Records provided section start
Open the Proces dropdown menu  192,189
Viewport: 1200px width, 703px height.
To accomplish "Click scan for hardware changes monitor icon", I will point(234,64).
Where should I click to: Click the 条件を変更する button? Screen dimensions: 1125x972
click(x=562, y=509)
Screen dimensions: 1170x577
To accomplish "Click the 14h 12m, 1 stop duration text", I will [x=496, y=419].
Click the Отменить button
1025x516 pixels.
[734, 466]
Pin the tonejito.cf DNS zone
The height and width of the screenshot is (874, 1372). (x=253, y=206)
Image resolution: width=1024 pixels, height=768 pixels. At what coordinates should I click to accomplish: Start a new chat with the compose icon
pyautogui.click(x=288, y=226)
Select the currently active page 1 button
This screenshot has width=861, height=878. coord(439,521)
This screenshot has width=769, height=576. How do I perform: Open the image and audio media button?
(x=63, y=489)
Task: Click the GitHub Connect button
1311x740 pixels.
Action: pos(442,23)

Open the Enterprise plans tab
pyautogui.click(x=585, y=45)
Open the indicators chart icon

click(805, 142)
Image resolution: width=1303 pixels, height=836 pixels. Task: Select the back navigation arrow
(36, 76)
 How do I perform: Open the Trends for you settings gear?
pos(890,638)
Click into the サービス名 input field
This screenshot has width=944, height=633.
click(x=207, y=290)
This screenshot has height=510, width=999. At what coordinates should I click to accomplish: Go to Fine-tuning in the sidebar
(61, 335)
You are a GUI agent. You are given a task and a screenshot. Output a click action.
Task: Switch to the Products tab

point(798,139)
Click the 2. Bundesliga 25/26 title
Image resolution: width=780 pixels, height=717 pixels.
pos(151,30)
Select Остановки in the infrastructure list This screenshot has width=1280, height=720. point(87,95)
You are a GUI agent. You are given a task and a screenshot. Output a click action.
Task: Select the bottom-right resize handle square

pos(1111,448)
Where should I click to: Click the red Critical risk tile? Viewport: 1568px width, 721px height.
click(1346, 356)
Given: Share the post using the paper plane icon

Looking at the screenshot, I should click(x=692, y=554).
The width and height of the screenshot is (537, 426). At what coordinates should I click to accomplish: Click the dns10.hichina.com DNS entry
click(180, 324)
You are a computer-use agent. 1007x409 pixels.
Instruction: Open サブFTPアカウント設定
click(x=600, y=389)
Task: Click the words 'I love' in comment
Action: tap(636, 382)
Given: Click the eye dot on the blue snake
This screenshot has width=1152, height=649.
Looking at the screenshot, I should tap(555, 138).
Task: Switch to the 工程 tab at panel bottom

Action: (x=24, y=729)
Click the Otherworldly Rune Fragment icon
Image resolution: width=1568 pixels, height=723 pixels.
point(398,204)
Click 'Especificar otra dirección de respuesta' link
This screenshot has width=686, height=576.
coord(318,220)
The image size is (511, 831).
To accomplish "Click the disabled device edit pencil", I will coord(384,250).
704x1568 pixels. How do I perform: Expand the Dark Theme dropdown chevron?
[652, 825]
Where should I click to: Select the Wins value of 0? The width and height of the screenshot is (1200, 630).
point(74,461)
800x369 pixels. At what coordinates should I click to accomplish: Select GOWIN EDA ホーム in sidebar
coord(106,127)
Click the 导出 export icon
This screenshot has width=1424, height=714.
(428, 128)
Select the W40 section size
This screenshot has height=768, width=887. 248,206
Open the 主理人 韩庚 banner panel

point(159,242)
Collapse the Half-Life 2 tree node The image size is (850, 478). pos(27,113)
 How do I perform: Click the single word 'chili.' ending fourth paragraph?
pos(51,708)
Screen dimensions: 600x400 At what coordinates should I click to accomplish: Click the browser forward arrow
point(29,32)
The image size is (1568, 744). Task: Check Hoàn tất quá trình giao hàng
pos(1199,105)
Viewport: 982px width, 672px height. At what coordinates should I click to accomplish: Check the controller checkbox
Records provided section end
Using the records above, copy each line that contains "will".

To accomplish "Click scan for hardware changes monitor icon", I will point(234,64).
To accomplish "Click the 14h 12m, 1 stop duration text", I will [x=496, y=419].
To accomplish "Click the disabled device edit pencil", I will coord(384,250).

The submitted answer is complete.